---------- Data for the task

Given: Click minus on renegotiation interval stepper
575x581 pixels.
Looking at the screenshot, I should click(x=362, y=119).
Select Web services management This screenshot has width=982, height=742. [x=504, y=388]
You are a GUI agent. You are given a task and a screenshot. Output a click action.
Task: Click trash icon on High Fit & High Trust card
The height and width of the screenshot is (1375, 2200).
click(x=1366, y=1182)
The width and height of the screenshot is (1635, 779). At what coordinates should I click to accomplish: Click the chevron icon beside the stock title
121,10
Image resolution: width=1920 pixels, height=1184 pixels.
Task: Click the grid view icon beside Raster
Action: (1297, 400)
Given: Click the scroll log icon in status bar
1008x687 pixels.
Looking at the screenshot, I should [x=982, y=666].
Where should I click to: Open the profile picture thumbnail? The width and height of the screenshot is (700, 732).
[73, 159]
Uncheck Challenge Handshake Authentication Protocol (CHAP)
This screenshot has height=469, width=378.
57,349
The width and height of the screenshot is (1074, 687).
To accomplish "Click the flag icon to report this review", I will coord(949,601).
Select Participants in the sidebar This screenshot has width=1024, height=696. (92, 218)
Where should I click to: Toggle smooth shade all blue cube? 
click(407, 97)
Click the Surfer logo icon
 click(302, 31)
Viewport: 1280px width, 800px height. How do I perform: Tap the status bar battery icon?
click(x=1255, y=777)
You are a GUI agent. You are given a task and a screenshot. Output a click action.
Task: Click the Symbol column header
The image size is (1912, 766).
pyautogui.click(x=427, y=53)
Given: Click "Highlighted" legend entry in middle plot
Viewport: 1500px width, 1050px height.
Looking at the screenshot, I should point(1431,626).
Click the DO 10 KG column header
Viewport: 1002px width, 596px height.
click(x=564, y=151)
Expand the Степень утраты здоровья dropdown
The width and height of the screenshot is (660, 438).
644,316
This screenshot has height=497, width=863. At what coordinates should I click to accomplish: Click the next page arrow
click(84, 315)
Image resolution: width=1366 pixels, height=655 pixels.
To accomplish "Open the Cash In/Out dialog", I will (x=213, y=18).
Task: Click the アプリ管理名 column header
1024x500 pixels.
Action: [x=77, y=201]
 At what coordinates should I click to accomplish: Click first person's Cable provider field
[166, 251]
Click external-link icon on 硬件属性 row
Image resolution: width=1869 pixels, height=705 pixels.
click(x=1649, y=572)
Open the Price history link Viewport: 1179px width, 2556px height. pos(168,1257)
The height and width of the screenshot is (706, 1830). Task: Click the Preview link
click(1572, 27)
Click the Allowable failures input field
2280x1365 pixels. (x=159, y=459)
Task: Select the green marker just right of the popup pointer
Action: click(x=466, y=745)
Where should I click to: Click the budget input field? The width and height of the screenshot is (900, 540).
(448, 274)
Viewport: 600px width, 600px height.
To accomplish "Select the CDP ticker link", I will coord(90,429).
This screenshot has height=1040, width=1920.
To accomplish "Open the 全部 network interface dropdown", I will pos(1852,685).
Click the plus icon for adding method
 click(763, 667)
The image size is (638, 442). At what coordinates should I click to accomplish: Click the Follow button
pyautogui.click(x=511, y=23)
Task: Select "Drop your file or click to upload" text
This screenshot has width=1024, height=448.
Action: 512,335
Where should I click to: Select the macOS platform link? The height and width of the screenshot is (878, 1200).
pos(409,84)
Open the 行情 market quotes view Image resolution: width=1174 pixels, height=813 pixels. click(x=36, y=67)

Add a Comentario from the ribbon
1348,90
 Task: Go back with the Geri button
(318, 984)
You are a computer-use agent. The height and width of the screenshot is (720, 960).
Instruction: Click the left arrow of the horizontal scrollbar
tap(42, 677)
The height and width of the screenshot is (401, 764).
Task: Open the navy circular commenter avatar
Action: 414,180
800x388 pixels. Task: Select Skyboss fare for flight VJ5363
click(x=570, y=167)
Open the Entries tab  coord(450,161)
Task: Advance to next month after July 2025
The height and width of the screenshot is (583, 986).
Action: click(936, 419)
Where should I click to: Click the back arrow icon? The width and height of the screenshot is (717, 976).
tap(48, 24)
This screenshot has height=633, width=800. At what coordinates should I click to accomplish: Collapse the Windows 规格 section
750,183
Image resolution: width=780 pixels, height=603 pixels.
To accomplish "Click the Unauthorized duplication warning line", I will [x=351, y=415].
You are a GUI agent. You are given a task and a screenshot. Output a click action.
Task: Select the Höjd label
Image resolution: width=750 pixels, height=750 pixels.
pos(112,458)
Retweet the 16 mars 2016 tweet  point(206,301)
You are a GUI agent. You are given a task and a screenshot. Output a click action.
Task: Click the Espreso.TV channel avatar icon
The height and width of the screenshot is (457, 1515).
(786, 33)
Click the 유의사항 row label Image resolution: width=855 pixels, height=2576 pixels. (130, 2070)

--------------------

## Directions for this task:
Among the records above, find each line holding the string "label" and pull it out.

## Task output:
Task: Select the Höjd label
Click the 유의사항 row label Image resolution: width=855 pixels, height=2576 pixels. (130, 2070)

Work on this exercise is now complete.